Captioning and description

Captions are meant to support people who are D/deaf or hard-of-hearing, but can benefit everyone. When including videos or audio in your presentation, try to find media with closed captions or a transcript. Avoid videos without any spoken text, as they are not accessible to people who cannot see. Learn more about captioning and description.

Present with real-time, automatic captions

If presenting remotely with webconferencing tools like Zoom, you can share your screen with the real-time, automatic captions enabled. If you're presenting in Google Meet, remind people that they can enable live automatic closed captioning from the toolbar. 

Speaking tips

  • Speak clearly and avoid speaking too fast, so participants and sign language interpreters can better understand you and follow along. 
  • If there are multiple presenters, announce who is speaking each turn.
  • Face the audience, or if presenting virtually, do not mute your webcam. People who are D/deaf or Hard of Hearing may be able to lip read.
  • Verbally describe images on each slide, including graphs, videos with no sound, and images that spark a laugh.
  • Describe any visual elements of the presentation, including cues from the audience. For example, "about half raised their hand". 
  • Use inclusive language. (external link)  Inclusive language is language that is free from terminology, tones or phrases that reflect stereotyped or discriminatory views of particular people or groups. 

Share your slideshow

Consider sharing your slides or any complementary materials in advance.

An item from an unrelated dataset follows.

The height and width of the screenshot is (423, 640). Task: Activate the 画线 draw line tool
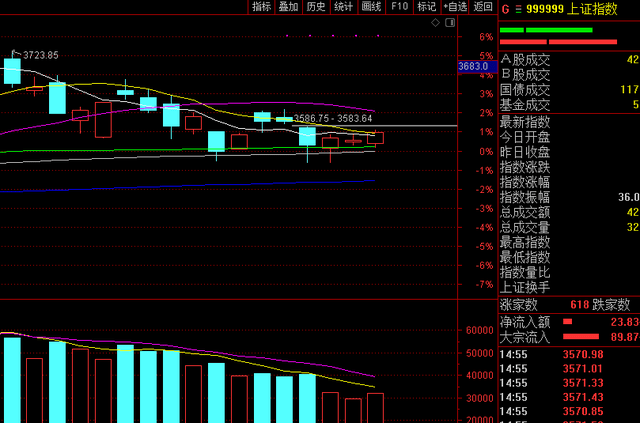click(x=372, y=7)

  • This gives your audience the opportunity to follow along or take additional notes.
    • Your audience will also be less likely to miss any words or terminology when listening, allowing them to better comprehend the presentation.
  • People with low vision can zoom in or adjust the slideshow to their personal viewing preferences. 
  • People who are blind can follow along with a Braille display or with a screen reader and earbuds.